RENEE MONTAGNE: It would not have seemed possible when John Roberts ascended to the chief justice of the Supreme Court. But as the high court's new term begins today, the chief justice, despite his overall conservative record on the bench, has become a punching bag for candidates vying for the Republican presidential nomination. NPR's legal affairs correspondent Nina Totenberg reports.

NINA TOTENBERG: Presidential candidates have often criticized the court, pledging that they would appoint a different kind of justice. It's been a half-century, though, since politicians have put a chief justice by name in the crosshairs of criticism. And what is puzzling about the Roberts's critique is that this George W. Bush appointee was hailed by the right when he was appointed 10 years ago.
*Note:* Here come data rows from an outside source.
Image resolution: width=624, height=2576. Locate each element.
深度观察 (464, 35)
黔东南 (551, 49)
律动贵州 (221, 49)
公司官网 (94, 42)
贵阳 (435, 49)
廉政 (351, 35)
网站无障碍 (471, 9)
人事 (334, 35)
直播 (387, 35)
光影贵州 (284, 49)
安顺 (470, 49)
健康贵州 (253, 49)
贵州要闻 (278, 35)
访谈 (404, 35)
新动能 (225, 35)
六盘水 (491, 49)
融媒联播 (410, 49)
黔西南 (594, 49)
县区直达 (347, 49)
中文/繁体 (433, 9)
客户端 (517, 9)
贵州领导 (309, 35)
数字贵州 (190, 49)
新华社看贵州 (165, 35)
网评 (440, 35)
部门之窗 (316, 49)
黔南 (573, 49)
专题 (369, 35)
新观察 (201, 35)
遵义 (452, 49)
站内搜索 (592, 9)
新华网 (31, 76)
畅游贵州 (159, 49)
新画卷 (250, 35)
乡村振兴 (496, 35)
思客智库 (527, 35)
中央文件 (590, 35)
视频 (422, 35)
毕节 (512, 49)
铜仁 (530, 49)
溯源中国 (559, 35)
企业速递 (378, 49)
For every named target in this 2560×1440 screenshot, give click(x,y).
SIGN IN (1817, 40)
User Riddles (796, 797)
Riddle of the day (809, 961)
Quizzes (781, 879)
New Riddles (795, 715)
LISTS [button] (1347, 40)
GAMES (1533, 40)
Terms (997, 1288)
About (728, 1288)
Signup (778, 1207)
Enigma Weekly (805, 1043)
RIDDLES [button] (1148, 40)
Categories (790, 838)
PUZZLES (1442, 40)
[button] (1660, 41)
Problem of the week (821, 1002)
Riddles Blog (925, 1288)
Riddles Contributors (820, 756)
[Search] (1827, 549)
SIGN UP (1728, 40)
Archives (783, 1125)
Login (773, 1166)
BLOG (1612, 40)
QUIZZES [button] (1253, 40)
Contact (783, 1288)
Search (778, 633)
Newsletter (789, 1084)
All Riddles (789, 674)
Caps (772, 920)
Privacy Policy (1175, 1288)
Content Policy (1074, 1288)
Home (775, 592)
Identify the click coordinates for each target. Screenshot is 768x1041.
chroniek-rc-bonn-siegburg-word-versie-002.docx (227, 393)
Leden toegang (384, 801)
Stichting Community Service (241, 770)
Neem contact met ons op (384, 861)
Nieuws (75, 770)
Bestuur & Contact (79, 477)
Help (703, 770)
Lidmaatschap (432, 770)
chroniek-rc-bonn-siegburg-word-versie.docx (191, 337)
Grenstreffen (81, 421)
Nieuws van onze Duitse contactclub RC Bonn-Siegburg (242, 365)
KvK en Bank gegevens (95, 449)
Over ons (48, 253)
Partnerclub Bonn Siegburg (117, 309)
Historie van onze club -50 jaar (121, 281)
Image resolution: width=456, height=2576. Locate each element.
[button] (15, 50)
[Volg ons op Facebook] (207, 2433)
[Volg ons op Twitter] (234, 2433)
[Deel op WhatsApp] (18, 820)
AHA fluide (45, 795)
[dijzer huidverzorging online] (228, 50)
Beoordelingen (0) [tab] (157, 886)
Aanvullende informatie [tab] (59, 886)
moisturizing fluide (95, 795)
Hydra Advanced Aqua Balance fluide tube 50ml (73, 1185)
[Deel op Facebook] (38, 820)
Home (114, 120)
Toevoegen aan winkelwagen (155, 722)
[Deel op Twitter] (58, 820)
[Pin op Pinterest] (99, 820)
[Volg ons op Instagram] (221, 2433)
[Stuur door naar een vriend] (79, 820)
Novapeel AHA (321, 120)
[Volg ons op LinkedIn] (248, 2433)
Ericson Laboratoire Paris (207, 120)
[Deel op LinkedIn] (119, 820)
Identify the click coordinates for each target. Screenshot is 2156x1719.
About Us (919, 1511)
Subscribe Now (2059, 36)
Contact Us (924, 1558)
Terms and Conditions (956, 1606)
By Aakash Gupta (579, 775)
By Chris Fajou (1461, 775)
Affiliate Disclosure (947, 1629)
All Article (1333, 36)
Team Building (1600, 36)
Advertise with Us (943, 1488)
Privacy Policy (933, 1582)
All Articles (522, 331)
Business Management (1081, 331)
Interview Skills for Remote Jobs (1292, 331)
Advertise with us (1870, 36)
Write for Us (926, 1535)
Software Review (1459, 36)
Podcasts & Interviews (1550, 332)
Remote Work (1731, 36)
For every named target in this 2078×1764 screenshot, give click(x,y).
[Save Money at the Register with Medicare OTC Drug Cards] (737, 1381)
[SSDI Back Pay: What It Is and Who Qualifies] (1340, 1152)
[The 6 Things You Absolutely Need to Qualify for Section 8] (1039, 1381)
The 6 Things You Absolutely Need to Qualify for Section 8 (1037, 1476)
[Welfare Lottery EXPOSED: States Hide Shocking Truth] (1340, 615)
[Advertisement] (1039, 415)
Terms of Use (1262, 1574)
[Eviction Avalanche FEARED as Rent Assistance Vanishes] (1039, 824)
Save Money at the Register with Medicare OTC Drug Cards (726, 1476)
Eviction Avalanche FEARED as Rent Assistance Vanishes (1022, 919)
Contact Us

And he has a consistently conservative record on most issues.

Totenberg seems to be referring to “Impeach Earl Warren” cries in the 1960s. But can she seriously claim that Chief Justice Rehnquist wasn’t “in the crosshairs of criticism” after Bush v. Gore?

She claimed “On only one flashpoint subject has he parted ways with some or all of the court's most conservative members -- Obamacare.” As if that one was insignificant. Mark Levin declared "Our constitutional process is dead."

Imagine a liberal Chief Justice who voted to repeal Roe v. Wade or voted against a mandate for gay marriage. Would Democrats (and their media allies) still call them “consistently liberal”?

Liberals may have been delighted by the end of the last term in June, but Totenberg insisted there were conservative horrors to come:

TOTENBERG: Most experts see those liberal victories, however, as a product of an idiosyncratic mix of cases. And this term, the issues play much more to the strength of the court's conservatives. There are cases that could further cut back affirmative action in higher education, hobble or destroy public employee unions and make it easier to limit voter participation in elections.

Typically, the NPR reporter didn't interview any conseratives for analysis, just her former intern Tom Goldstein of the liberal SCOTUSBlog. (She doesn't usually disclose their tight relationship. Now a leading Supreme Court lawyer, Totenberg helped him get a clerkship with liberal Judge Patricia Wald, a one-time favorite on Democratic wish lists for the high court. Goldstein and his wife Amy Howe named their baby Nina after her.)